Kagome slid off the bed and padded across the room to get a clean handkerchief. She wiped her eyes and blew her nose. Her breath still catching a little, she sat down on the wooden rocking chair in the corner next to the window and drew her bare feet up under the edge of her nightgown.

Koga had married her by choice.

She rolled that thought around and felt some of the tightness in her chest ease. However he'd gone about deciding to get married, he hadn't married her as a result of drawing a short straw. And as he'd pointed out, it wasn't as if they'd married for love.

The reminder had been painful, but she couldn't deny the truth of it. Koga had never said he loved her. And if she had been foolish enough to fall in love with him-and she wasn't entirely ready to admit that she had-then she couldn't blame him for her change of heart.

The problem was, she'd gone into this marriage with too many stars in her eyes. She'd told herself that she was being practical but she'd really been a romantic child, dreaming about happily ever after. The past two weeks should have beaten that out of her.

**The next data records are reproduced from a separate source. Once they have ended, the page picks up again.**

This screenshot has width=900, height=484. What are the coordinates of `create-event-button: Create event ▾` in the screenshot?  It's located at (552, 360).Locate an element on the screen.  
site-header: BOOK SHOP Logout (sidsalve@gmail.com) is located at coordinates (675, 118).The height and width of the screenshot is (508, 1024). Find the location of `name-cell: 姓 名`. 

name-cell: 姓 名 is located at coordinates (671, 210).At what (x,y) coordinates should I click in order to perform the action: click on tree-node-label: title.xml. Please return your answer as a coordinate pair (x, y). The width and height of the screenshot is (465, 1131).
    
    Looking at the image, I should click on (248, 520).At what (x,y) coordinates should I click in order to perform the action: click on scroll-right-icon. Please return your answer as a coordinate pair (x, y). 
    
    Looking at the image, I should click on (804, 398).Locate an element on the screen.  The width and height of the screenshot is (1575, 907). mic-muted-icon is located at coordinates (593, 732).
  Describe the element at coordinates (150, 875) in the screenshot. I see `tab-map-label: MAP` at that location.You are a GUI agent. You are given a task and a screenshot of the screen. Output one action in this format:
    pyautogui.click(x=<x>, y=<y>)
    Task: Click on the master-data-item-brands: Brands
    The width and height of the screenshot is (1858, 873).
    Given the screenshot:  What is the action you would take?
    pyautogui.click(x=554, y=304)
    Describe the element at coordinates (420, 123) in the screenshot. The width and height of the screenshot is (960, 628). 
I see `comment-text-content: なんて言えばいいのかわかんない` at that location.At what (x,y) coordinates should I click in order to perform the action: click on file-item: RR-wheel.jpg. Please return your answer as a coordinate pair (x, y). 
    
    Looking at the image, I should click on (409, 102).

Hadn't Koga made it abundantly clear that he'd wanted a wife for cooking and cleaning and not much else?

Well, for a few other things, she admitted as her glance fell on the bed. Now the covers were rumpled from their struggle, but most mornings their tousled condition was caused by something else entirely. Certainly, she has no complaints about that part of her marriage. And she didn't think Koga did, either.

A short straw! Kagome winced at the thought. It was a far cry from her romantic fantasies, but it was done and they were married. She was simply going to have to make the best of it. Now that her temper had cooled a bit and she was able to think a little more clearly, she had to admit that things could have been worse.

Whatever his reason for marrying her, Koga had proved to be a kind husband so far. He'd treated her gently. Most of the time, she amended, aware of a tenderness in her posterior. She shifted uncomfortably on the hard rocker, her eyes darkening with renewed anger.

Of course, he had been provoked, she admitted, thinking of the bloody scrape on his forehead. Perhaps she shouldn't have thrown that shoe. Kagome considered the possibility for a moment and then shook her head. He'd deserved that-and worse. Her only real regret was that she hadn't managed to inflict more damage. Koga should never have drawn straws over something as important as marriage.

No doubt he'd been congratulating himself on having gotten a docile bride, one who'd cause him little trouble while providing the sons he wanted. She'd given him little enough reason to think she was anything other than that these past two weeks.

"I you act like a doormat, you've no cause to complain if people treat you as such. She stood, putting one hand to her bruised derriere, her small chin firming in a way that might have made Koga nervous if he'd been witness to it.

She couldn't change the past. She was married and that was all there was to it. And marriage to Koga Sukanami, no matter how it had come about, was certainly better than being an unpaid and unwanted drudge in her aunt's home. It was even, though she'd admit it only to herself, better than finding herself married to Hojo and his four children.

No, she couldn't say, even with anger still churning inside her, that she was sorry she'd married Koga. But it was past time that she made a few changes around here. More than simply dusting and cleaning could ever do. Koga might have gotten himself a bride and, god-willing, the sons he wanted too, she thought, setting a hand against her stomach. But he was going to find out that she wasn't quite the biddable girl he might have thought her to be.

Of course, considering the encounter just passed, he might already have a hint of that. Kagome smiled and crawled into bed, feeling better than she'd have thought possible an hour ago.